STUDY QUESTIONS:
1: Answer these questions from the text on the IaaS cloud adaptive AD system.
(a) Which four key indicators does the study focus on?
(b) Into which three parts can the detection system be divided?
(c) Which optimizer does the DQN agent use to minimize the temporal difference error?
2: Extend the text on the IaaS cloud adaptive AD system beyond its last sentence.

TEXT FOR ANALYSIS:

##############################

3 IAAS Cloud Adaptive AD Technology Combining DQN and CNN

Memory exceptions are a common type of failure in IaaS cloud system virtual machines. They may be caused by application memory leak, computer virus infection and other reasons. It not only leads to abnormal memory usage but also causes abnormal changes in other indicators such as a central processing unit (CPU), disks, and networks [16]. This study focuses on the abnormal performance of four key indicators: memory, network, CPU, and hard disk. An adaptive AD system is designed by using improved CNN and reinforcement learning algorithms to realize the adaptive detection of various anomalies in different virtual machines of the IaaS cloud.

3.1 Overall Framework Design for the IAAS Cloud Adaptive AD System

Human learning mainly relies on synaptic connections between neurons. Neural networks (NNs) can emulate the analysis, storage, and processing mechanisms of neurons for stimulus signals, and intelligently process information. Artificial NNs can learn the representation of user’s normal behavior mode from the existing information through repeated training, and judge the outlier based on this. Therefore, it is often studied and used in diagnostic systems for various abnormal data [17]. Cloud based virtual machine AD is one research direction [18]. Although there have been some research achievements in AD in the CC environment, most of the research has been on the foundation of models trained from a large amount of sample data in the past. Even if the NN has strong learning ability, it is more inclined towards AD in known environments. The recognition ability will decrease when facing abnormal situations in unknown environments [19–22]. This study proposes an IaaS cloud adaptive AD system that combines an improved CNN based AD module and a DQN based central control module. This method can improve the detection accuracy of the model for unknown different monitoring data sources, while solving the problem of abnormal data detection in IaaS cloud virtual machines. Figure 2 shows the structure of the system.

Figure 2 IaaS cloud adaptive AD system architecture.

As shown in Figure 2, the detection system can be divided into three parts: abnormality detection module, transfer training module and central control module. The anomaly detection module installed on the target virtual machine continuously collects the raw monitoring data of memory, network, CPU, and hard disk. This module preprocesses the data and inputs it into its internal model for real-time anomaly detection. The detection results and the original monitoring data are uploaded to the migration training module located on the edge server. The central control module receives information from the migration training module. The DQN agent builds the current environment state based on this information and predefined reward functions. Subsequently, the DQN agent makes a decision based on the $ε$ -greedy strategy, choosing to perform an operation: keeping the model parameters unchanged, using a small batch of data for incremental updates, or performing parameter resets. After the action is executed, the system calculates the immediate reward through the predefined reward function based on the detection performance and resource consumption in the next time step. This interaction experience is stored in the experience replay pool of the DQN. The DQN agent samples batch data from the experience pool regularly and uses the Adam optimizer to minimize the temporal difference error to update the parameters of its valuation network, thereby learning the optimal action selection strategy. The training method of the model is divided into two stages, namely the centralized pre-training stage and the online adaptation stage after deployment. During the centralized pre-training phase, before deployment, the detection model is trained offline using a large-scale historical monitoring dataset to learn universal spatiotemporal feature representations. After system deployment, the online adaptation phase enters an adaptive loop centered around the DQN. The conditions for triggering online fine-tuning include periodic triggering and performance driven triggering. The DQN decision process is initiated for every N batches of monitoring data accumulated by the migration training module for the target virtual machine. When the real-time accuracy of the anomaly detection module remains below the preset threshold or the loss function value significantly increases, the DQN decision is immediately activated.

##############################

Stored data entries
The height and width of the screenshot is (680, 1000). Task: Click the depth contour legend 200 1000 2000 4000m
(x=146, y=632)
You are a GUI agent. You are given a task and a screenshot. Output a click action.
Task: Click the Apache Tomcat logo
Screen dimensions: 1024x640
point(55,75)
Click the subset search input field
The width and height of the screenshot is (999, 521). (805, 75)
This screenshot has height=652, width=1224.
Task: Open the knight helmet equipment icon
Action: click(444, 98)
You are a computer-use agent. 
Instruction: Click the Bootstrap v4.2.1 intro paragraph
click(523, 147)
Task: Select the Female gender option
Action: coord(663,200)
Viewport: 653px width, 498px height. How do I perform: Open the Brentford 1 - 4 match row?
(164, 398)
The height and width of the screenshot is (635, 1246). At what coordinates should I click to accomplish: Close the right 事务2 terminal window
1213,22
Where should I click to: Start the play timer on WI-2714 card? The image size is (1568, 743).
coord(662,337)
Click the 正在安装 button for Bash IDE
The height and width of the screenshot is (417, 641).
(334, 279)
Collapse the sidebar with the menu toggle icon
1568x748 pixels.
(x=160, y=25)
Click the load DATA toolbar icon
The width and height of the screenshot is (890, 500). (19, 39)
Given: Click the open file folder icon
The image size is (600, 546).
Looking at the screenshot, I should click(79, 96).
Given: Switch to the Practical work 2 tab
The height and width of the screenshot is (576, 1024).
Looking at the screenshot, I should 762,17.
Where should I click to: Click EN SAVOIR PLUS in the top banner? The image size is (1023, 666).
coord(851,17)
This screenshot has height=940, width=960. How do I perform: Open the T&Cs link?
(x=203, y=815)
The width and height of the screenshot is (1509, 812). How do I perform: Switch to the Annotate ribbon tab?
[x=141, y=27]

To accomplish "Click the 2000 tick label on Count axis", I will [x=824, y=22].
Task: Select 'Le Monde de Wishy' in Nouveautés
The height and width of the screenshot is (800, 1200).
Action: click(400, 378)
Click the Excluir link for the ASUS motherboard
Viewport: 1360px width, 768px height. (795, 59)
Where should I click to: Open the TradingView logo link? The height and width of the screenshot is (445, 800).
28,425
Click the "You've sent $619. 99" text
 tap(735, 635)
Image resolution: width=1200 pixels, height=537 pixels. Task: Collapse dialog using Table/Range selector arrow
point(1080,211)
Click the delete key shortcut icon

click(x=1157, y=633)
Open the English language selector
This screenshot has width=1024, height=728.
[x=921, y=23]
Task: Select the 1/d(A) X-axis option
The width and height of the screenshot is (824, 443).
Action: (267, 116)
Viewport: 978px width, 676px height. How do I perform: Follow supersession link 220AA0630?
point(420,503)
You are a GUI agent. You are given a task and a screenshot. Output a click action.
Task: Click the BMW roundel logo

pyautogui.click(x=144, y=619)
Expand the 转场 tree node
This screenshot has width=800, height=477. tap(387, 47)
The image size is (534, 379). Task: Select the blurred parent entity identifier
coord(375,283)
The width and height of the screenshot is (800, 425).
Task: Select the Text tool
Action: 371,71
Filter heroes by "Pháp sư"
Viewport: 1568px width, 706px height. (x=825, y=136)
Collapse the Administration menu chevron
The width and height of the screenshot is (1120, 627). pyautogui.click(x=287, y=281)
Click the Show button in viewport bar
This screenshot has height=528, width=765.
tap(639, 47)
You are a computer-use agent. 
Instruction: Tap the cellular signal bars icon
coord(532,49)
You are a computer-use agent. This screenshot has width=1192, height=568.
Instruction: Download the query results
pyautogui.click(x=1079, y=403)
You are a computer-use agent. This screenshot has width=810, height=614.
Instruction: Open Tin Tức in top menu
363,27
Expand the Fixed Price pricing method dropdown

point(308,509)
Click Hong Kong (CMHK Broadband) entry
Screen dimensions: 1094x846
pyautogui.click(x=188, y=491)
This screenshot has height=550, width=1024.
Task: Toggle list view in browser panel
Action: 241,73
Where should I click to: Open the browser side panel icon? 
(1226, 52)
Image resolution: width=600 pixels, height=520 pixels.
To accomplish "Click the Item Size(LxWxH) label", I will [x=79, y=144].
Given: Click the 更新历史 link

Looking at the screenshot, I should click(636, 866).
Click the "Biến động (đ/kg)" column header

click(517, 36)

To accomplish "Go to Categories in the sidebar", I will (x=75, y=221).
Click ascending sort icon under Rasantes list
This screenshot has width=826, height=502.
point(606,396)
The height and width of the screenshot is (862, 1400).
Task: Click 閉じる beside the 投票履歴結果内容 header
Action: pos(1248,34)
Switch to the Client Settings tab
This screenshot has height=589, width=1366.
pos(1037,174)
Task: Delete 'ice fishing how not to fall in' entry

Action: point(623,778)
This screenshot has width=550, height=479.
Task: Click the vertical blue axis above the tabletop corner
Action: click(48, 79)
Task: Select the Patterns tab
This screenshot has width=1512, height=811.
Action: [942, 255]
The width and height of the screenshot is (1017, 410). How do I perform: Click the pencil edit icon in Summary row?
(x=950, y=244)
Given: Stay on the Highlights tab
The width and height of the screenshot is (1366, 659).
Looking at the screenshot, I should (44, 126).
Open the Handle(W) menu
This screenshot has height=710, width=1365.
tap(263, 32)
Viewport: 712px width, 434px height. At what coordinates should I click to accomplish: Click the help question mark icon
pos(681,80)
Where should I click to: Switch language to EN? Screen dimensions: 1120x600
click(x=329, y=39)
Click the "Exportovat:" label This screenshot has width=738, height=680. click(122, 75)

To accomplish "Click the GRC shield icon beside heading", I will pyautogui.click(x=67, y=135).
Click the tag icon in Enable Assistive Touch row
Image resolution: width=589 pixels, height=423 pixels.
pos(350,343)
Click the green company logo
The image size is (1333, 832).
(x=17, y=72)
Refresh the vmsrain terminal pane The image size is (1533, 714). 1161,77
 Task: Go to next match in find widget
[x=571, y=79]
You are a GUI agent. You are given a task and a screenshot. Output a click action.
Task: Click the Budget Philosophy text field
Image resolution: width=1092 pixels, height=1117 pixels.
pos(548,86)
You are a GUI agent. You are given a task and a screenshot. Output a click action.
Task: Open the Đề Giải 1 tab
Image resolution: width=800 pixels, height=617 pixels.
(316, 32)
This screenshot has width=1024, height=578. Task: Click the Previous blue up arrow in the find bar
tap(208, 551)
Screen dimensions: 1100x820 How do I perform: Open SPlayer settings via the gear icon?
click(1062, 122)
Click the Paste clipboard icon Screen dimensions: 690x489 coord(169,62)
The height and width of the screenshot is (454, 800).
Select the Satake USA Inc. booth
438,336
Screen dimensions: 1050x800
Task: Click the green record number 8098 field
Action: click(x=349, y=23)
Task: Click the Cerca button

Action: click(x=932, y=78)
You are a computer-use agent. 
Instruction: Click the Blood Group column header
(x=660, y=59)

##############################

WRITTEN RESPONSES:
1:
(a) Memory, network, CPU, and hard disk.
(b) The abnormality detection module, the transfer training module, and the central control module.
(c) The Adam optimizer.

2:
The anomaly detection module deployed on the target virtual machine continuously collects the raw monitoring data streams of the memory, network, CPU, and hard disk. This module first preprocesses the input data and then inputs it into its internally integrated model for real-time analysis. Based on the learned spatio-temporal feature patterns, the model performs classification tasks on the input monitoring data fragments and outputs the determination result of whether the current virtual machine operation status is abnormal [23–25]. Due to the huge number of IaaS cloud virtual machines, the subtle performance gap of each virtual machine also occupies part of the system space, so the exception detection module installed on the virtual machine needs to take into account the system space consumption and detection accuracy. The transfer training module is in the node position of the edge server near the virtual machine, and the transfer learning is the most core idea in the transfer training module, which is mainly designed to realize the rapid learning of the target virtual data characteristics by the module. In this study, the existing data is used to train the model and deploy the pre-trained model to the transfer training module, so that the model can learn enough features in the pre-training, and, in the face of a specific target virtual machine, under a small amount of data, quickly learn the data characteristics of the new environment, so as to adapt the model to the application environment. The definition of the domain in transfer learning is shown in Equation (1).

D = {x, P (X)}

(1)

In Equation (1), $x$ represents the feature space and $P (X)$ represents the edge probability distribution. In the detection system of this paper, exception detection in different user modes and virtual machine environment can be regarded as a problem in the same field. The definition of tasks in transfer learning is shown in Equation (2).

T = {y, f (\cdot)}

(2)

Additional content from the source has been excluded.